What to produce
Copy the lines from the one holding "Contact Us (506, 52)" through the end of the records, inclusive. Keep the request lines as they are, and multiply each coordinate in the answers by 1.8, rounding to whole numbers with halves rounded up.

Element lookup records
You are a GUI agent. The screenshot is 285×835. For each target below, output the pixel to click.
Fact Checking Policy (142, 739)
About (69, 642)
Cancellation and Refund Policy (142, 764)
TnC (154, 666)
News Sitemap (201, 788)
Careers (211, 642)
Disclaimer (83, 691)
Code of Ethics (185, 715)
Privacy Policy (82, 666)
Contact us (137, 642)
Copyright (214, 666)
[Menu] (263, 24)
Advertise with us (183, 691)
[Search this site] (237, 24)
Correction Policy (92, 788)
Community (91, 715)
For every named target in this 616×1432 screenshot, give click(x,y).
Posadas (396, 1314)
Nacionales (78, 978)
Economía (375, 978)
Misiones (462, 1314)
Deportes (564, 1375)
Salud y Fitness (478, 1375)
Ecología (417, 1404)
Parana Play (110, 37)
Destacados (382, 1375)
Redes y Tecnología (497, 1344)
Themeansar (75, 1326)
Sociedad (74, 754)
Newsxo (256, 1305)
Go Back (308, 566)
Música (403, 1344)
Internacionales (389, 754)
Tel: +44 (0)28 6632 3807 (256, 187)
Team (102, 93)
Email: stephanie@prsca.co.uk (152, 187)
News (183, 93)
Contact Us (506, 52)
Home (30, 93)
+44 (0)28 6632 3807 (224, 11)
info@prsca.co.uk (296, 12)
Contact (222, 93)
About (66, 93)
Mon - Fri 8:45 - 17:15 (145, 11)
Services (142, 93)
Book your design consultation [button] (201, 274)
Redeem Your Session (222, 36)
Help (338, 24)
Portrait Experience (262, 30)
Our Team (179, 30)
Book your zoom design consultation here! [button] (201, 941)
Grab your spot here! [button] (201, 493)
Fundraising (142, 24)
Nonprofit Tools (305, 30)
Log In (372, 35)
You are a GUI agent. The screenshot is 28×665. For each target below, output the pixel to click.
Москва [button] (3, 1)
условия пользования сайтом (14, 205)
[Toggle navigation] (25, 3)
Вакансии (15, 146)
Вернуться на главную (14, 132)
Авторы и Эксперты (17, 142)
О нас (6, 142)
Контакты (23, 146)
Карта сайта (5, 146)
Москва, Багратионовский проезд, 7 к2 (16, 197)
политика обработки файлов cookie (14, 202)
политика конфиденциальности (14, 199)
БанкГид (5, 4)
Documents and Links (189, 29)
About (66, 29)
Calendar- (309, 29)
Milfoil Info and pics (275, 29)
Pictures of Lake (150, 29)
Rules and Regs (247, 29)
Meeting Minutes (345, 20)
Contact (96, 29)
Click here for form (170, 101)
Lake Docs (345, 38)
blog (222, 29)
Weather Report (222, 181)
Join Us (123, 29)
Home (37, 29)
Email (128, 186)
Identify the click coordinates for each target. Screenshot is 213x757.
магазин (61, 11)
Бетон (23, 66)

The solution
Contact Us (911, 94)
Home (54, 167)
+44 (0)28 6632 3807 (403, 20)
info@prsca.co.uk (533, 22)
Contact (400, 167)
About (119, 167)
Mon - Fri 8:45 - 17:15 (261, 20)
Services (256, 167)
Book your design consultation [button] (362, 493)
Redeem Your Session (400, 65)
Help (608, 43)
Portrait Experience (472, 54)
Our Team (322, 54)
Book your zoom design consultation here! [button] (362, 1694)
Grab your spot here! [button] (362, 887)
Fundraising (256, 43)
Nonprofit Tools (549, 54)
Log In (670, 63)
You are a GUI agent. The screenshot is 28×665. For each target below, output the pixel to click.
Москва [button] (5, 2)
условия пользования сайтом (25, 369)
[Toggle navigation] (45, 5)
Вакансии (27, 263)
Вернуться на главную (25, 238)
Авторы и Эксперты (31, 256)
О нас (11, 256)
Контакты (41, 263)
Карта сайта (9, 263)
Москва, Багратионовский проезд, 7 к2 (29, 355)
политика обработки файлов cookie (25, 364)
политика конфиденциальности (25, 358)
БанкГид (9, 7)
Documents and Links (340, 52)
About (119, 52)
Calendar- (556, 52)
Milfoil Info and pics (495, 52)
Pictures of Lake (270, 52)
Rules and Regs (445, 52)
Meeting Minutes (621, 36)
Contact (173, 52)
Click here for form (306, 182)
Lake Docs (621, 68)
blog (400, 52)
Weather Report (400, 326)
Join Us (221, 52)
Home (67, 52)
Email (230, 335)
Identify the click coordinates for each target. Screenshot is 213x757.
магазин (110, 20)
Бетон (41, 119)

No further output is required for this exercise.